● **Task directions**: Do any lines in the data below contain "agent"? If so, copy every one of them.

● **Exercise materials**:

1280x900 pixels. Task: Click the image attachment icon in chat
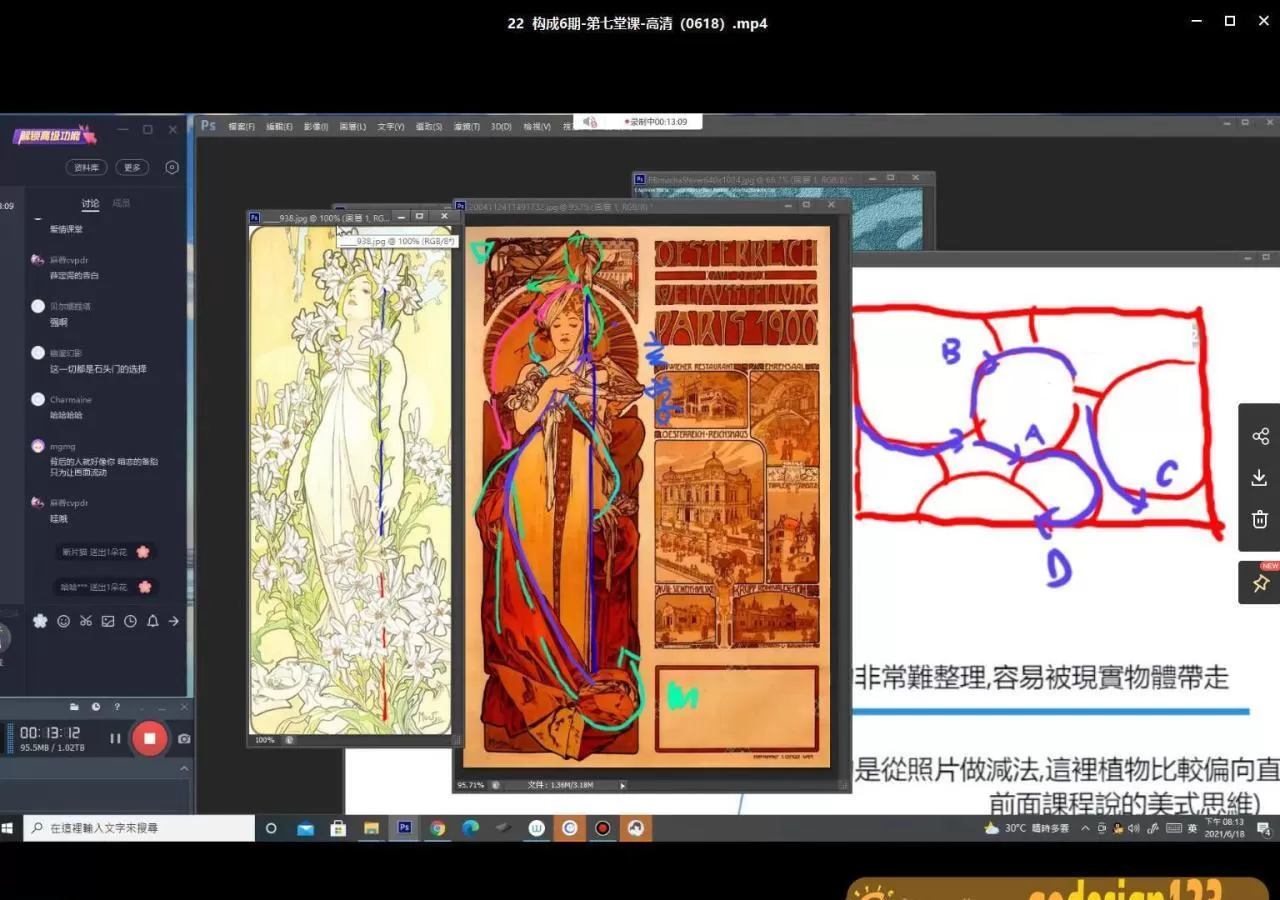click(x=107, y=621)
==
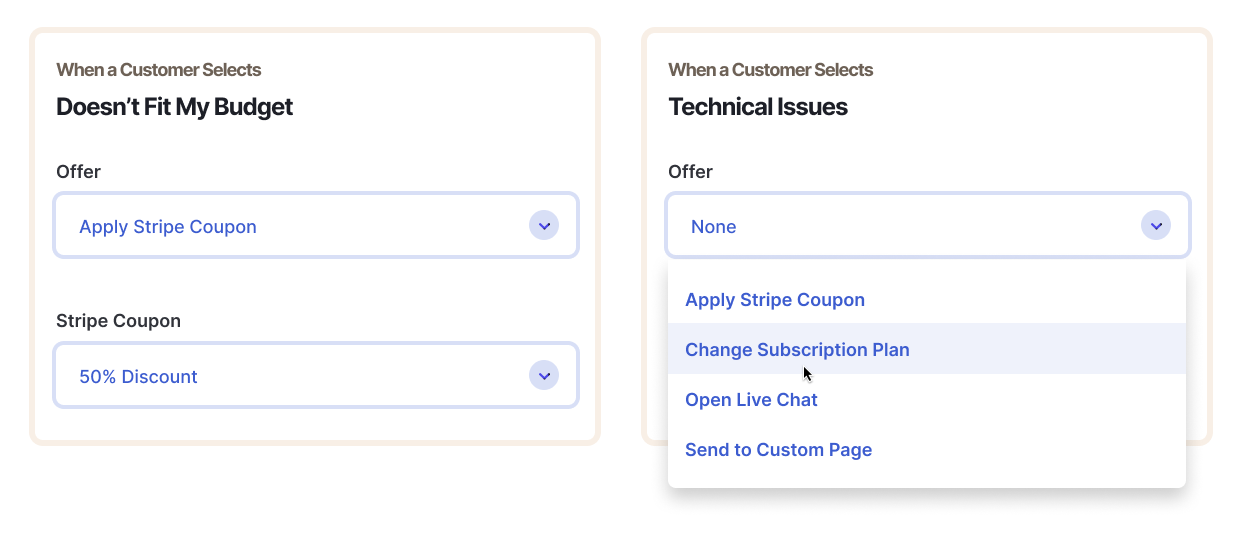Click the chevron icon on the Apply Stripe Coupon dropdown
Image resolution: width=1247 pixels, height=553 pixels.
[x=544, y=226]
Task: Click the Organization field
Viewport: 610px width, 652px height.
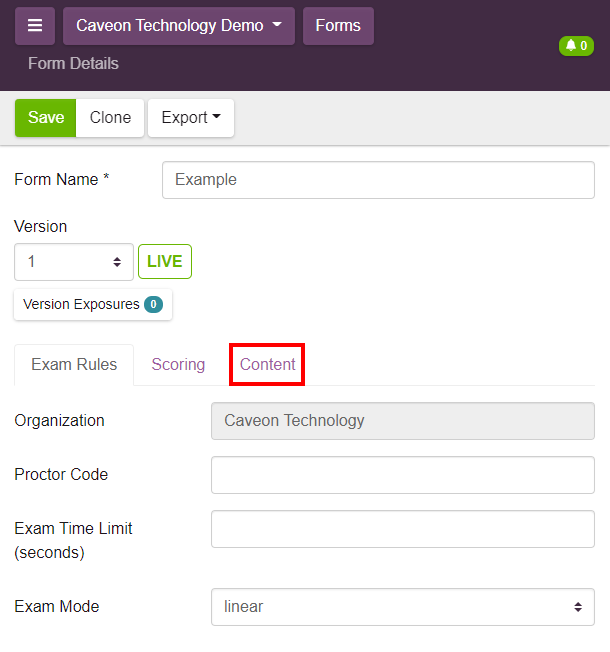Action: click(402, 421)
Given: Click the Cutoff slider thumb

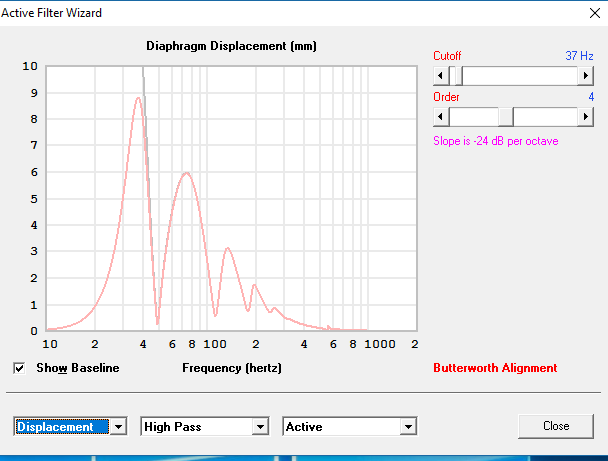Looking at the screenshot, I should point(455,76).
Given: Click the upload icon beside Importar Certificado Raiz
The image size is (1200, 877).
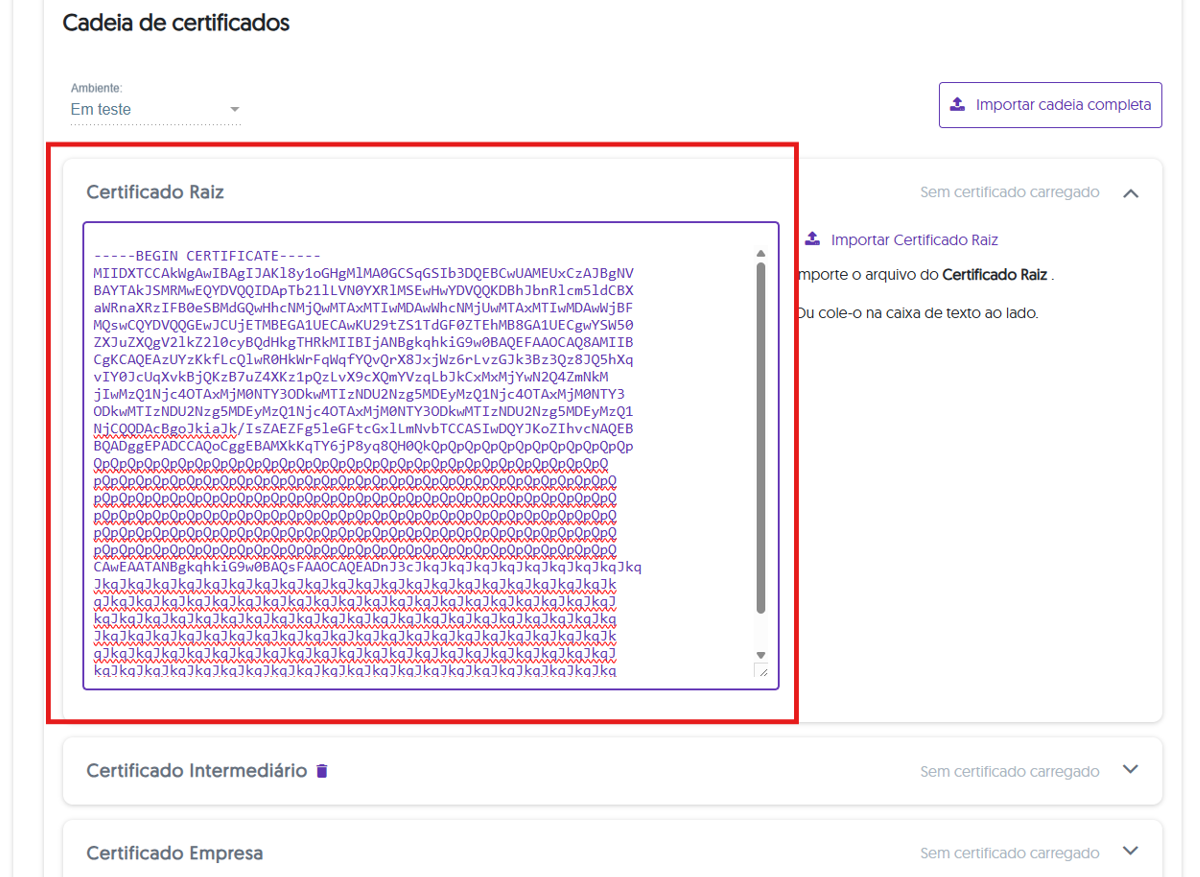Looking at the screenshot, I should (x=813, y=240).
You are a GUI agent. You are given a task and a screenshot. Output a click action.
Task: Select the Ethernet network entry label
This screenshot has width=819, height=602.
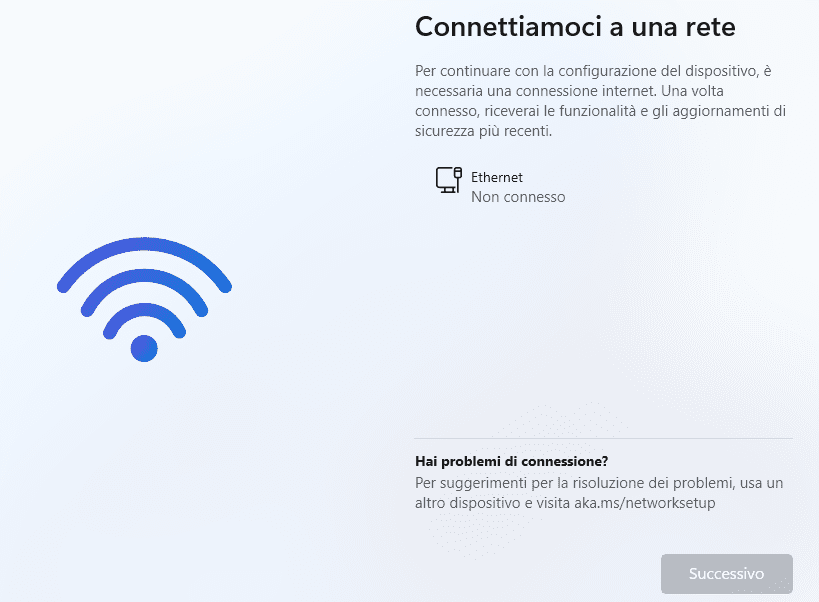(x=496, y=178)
---
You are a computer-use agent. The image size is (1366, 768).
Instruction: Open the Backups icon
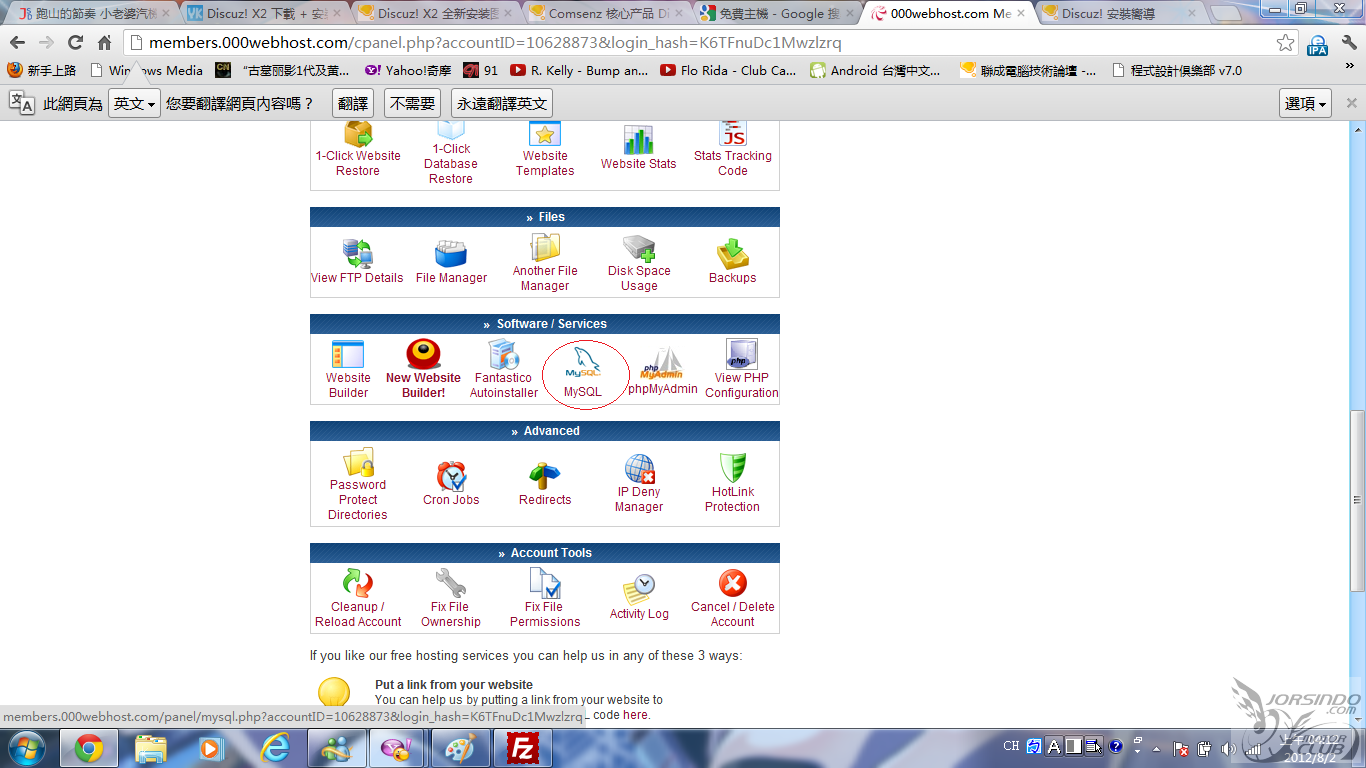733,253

● **Response below**:
You are a GUI agent. You are given a task and a screenshot. Output a click action.
You are a computer-use agent. The image size is (1366, 768).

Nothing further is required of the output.